**INSTRUCTIONS FOR THE TASK:**
Where a line below has the string "click" in it, include it in the count, and give that count alone.

**DATA SUPPLIED:**

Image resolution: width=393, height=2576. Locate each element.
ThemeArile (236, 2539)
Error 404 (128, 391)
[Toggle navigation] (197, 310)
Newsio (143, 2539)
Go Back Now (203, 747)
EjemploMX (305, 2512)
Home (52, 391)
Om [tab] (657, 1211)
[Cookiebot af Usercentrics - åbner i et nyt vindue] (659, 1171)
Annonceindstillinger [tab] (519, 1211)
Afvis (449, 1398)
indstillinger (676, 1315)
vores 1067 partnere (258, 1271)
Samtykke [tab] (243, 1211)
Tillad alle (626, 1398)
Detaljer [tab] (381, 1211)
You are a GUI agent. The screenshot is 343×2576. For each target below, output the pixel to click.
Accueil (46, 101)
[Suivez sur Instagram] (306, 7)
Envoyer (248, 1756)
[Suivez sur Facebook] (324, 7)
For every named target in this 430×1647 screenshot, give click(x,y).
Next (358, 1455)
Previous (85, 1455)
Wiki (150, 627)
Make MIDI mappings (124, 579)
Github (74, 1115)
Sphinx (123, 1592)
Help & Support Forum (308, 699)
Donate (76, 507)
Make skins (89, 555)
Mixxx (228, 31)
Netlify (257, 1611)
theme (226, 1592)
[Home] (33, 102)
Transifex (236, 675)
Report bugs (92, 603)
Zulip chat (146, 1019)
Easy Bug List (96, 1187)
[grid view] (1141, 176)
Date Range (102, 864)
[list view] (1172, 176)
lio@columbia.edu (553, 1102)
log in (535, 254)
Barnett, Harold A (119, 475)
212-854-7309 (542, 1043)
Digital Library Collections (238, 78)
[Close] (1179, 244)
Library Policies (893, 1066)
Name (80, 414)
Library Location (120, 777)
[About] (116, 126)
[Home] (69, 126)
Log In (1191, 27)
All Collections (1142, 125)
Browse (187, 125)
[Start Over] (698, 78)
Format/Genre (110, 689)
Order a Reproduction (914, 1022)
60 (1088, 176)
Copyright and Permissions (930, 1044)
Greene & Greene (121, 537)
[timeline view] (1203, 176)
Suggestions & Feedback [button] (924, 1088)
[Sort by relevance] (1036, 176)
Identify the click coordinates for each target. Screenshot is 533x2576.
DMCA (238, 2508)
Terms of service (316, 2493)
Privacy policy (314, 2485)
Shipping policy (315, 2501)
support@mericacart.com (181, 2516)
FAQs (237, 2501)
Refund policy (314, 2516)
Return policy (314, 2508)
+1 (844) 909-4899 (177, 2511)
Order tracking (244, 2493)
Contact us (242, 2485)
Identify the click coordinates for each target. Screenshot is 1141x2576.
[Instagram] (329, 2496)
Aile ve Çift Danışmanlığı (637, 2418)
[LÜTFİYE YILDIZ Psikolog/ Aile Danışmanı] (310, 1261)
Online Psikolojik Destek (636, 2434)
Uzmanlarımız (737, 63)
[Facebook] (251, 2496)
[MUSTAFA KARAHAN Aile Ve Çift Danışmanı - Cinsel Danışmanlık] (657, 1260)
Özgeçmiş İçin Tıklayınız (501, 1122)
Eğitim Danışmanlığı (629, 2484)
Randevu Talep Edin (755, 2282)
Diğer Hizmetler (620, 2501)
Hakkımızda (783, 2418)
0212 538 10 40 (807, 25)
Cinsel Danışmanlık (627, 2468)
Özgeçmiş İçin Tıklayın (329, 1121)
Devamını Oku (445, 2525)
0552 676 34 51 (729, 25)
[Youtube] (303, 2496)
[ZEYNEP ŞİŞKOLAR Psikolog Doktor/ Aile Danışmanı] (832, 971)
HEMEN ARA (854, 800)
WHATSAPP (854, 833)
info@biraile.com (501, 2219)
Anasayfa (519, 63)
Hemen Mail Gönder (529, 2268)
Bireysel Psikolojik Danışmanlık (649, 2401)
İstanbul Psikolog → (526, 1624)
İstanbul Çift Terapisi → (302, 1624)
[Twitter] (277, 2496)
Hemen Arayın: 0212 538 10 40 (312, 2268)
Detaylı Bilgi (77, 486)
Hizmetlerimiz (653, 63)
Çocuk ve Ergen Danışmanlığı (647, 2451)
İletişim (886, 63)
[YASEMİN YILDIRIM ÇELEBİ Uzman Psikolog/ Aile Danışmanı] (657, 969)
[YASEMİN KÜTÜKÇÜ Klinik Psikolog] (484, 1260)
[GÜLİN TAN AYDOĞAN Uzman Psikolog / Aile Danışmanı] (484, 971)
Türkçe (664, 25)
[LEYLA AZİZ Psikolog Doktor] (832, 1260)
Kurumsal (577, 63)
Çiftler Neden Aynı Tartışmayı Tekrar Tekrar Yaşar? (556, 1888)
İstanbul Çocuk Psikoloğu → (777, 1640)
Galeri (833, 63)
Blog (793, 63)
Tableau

**RESPONSE TO THIS TASK:**
4